On Monday, the Supreme Court will be urged by a group of disgruntled California public-school teachers to rule that the state is violating the 1st Amendment by requiring them to contribute to the teachers union even though they have opted not to be members. The court, which has flirted with this spurious notion in recent years, should resoundingly reject that advice and reaffirm its 1977 ruling upholding such “fair share” arrangements.
The case of Friedrichs vs. California Teachers Assn. is the latest installment in a long legal campaign to undermine public-employee unions, and it comes at a time when those unions are under fire for the generosity of the benefits they negotiate (especially in relation to those available in the private sector) and for their political influence. Teachers’ unions in particular — and not just in California — are being faulted for inflexibility and resisting reform. The plaintiffs in this case refer in their brief to “this era of broken municipal budgets and a national crisis in public education.”
But the issue before the court isn’t whether teachers’ unions are beneficial or harmful. It is whether the 1st Amendment prohibits California and other states from requiring public employees who choose not to join the union — but who benefit from agreements the union negotiates — to help defray the costs associated with collective bargaining.

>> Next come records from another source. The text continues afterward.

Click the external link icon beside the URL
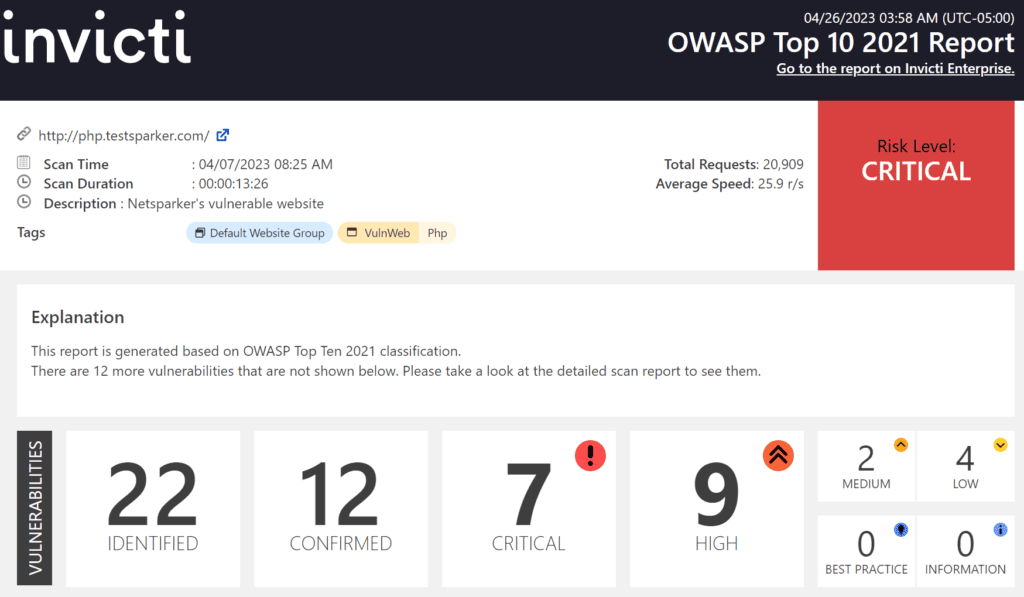 (223, 135)
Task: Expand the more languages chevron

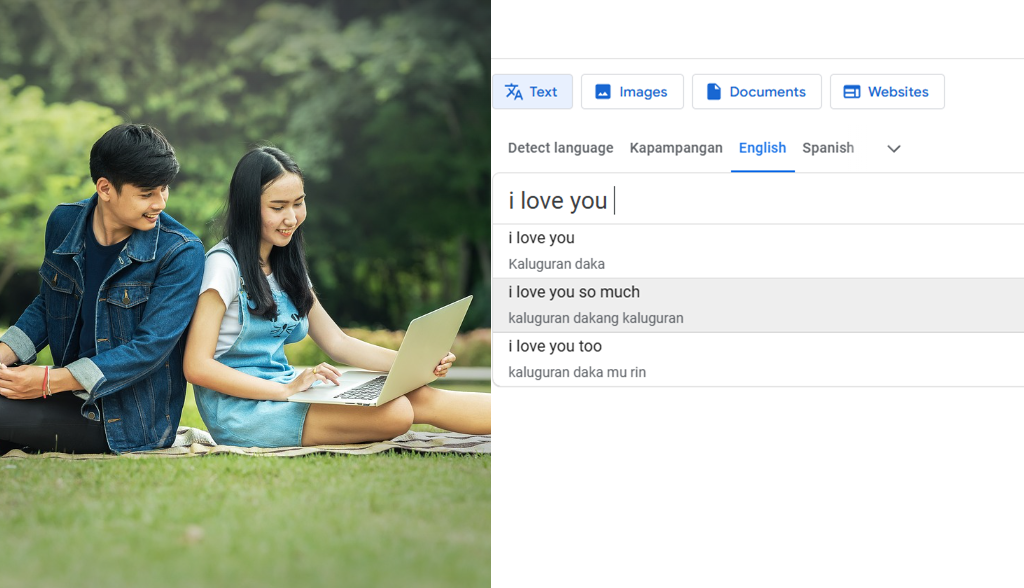Action: tap(892, 148)
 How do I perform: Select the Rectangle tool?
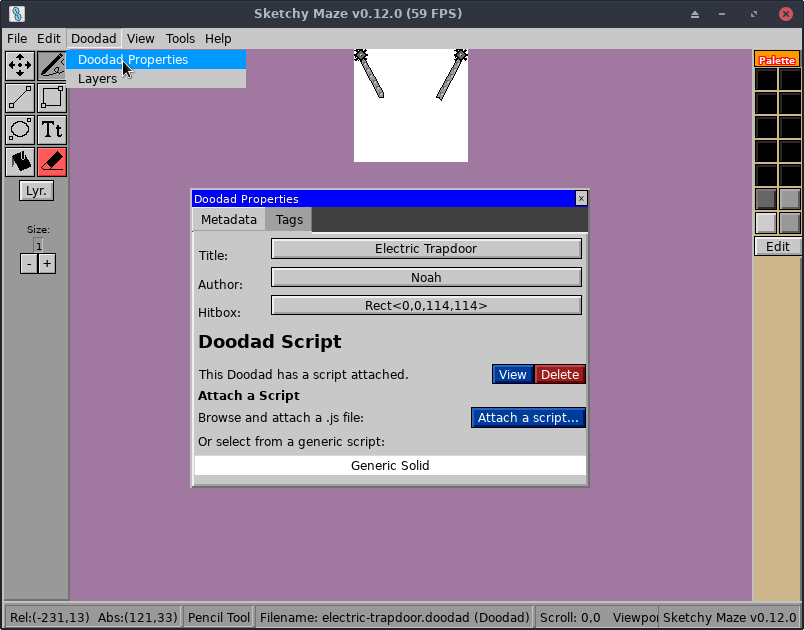[x=51, y=97]
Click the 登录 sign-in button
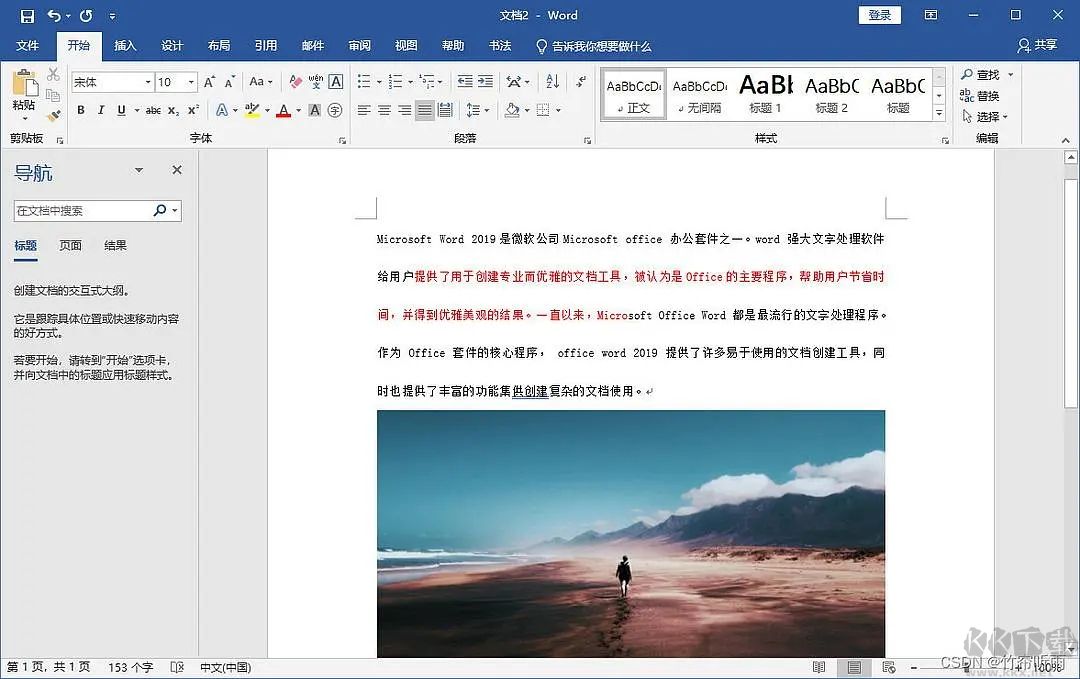 879,14
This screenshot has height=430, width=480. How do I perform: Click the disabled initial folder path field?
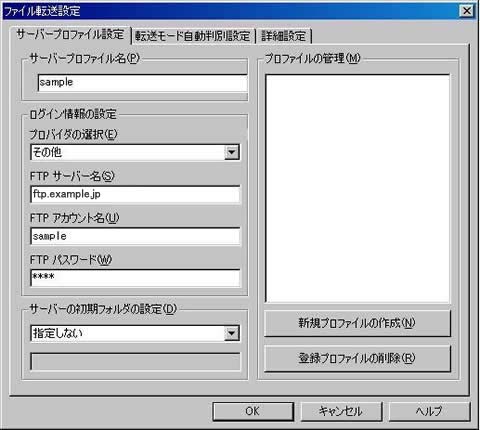pos(135,362)
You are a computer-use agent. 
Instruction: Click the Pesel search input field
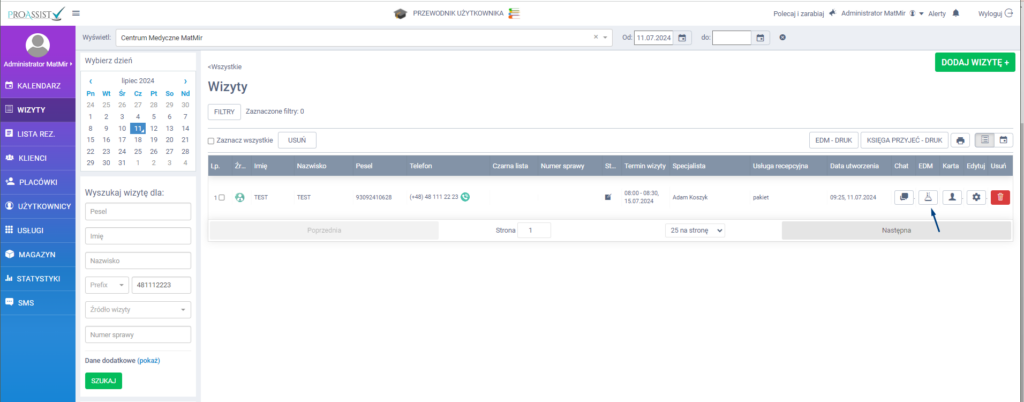pyautogui.click(x=138, y=210)
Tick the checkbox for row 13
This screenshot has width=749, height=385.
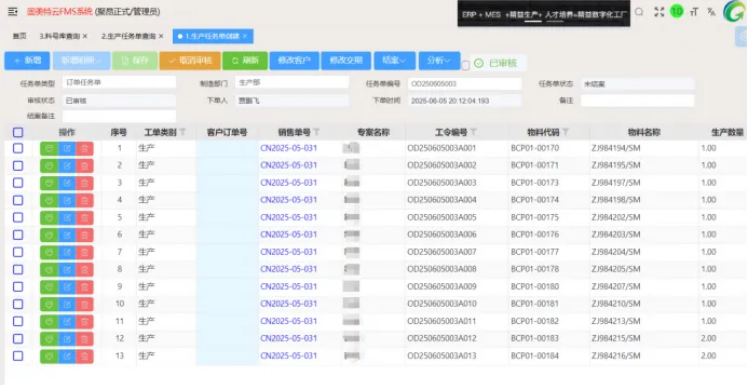pyautogui.click(x=18, y=356)
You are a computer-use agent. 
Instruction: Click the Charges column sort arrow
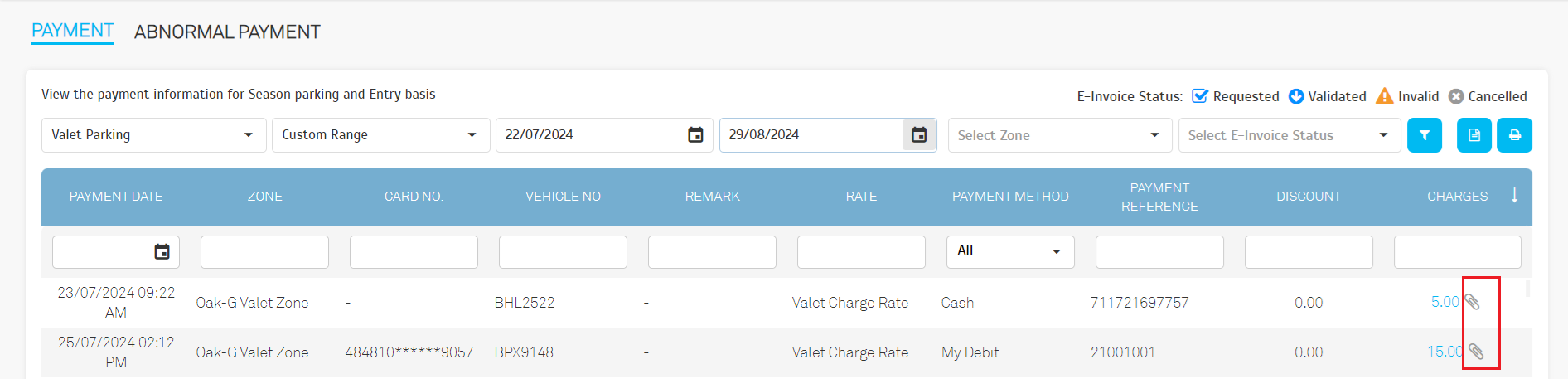(1514, 196)
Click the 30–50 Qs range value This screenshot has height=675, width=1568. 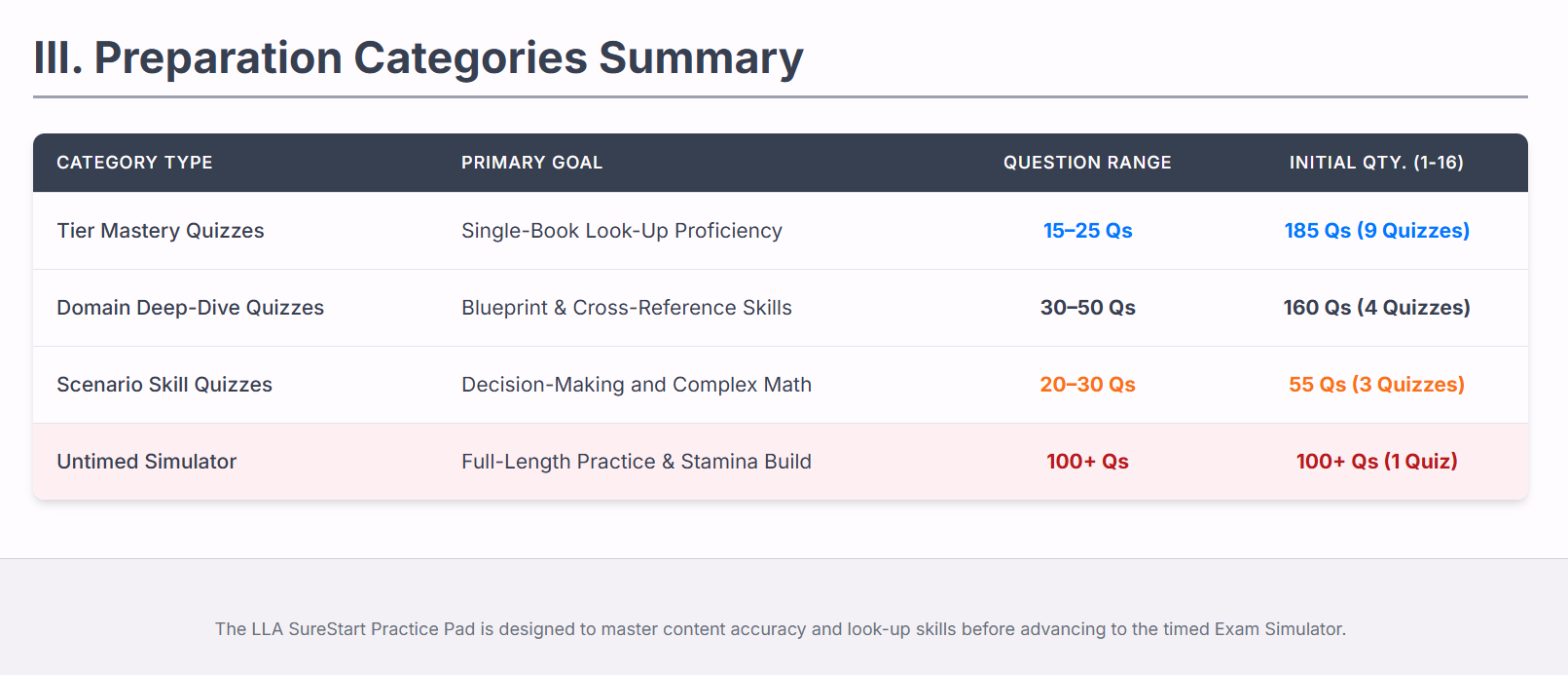pos(1087,308)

The Supreme Court upheld “fair share” payments in the 1977 case of Abood vs. Detroit Board of Education, but some conservative members of the court have been angling to overturn that precedent.
The argument for overturning Abood is based on a misreading of the 1st Amendment. Essentially the plaintiffs are arguing that requiring them to pay a fee to support collective bargaining on their behalf is a form of unconstitutional “compelled speech” about political matters. In their brief, they say that “it is difficult to imagine more politically charged issues than how much money local governments should devote to public employees, or what policies public schools should adopt to best educate children.”
This is an ingenious but unconvincing argument. As state Atty. Gen. Kamala Harris points out, it ignores the Supreme Court’s “longstanding recognition that constitutional analysis differs when the government acts as employer, rather than regulator.”
Even when it acts as an employer, government can’t ignore the 1st Amendment. But it may balance the free-speech rights of employees with other interests — in this case, the advantages of preserving labor peace and preventing a situation in which some employees are “free riders” who benefit from contracts negotiated by the union without bearing any responsibility for defraying the costs associated with representation.
That doesn’t mean that an employee may not exercise his 1st Amendment right to criticize the union or the policies it pursues at the negotiating table. That employee also can campaign for a majority vote to decertify the union. Alternatively, an employee who opposes the union’s negotiating agenda can join the union and press for new leadership.
As we have observed before, paying for a service performed at the bargaining table is easily distinguishable from paying for political activities. As a matter of policy, we would prefer that nonunion members be required to “opt in” to subsidizing political activity. But we’re not persuaded that system is required by the 1st Amendment.
The vastly more important issue in this case is whether the Supreme Court will undermine the ability of unions to effectively represent all of their workers at the bargaining table. The court should refuse to do so and reaffirm the Abood decision.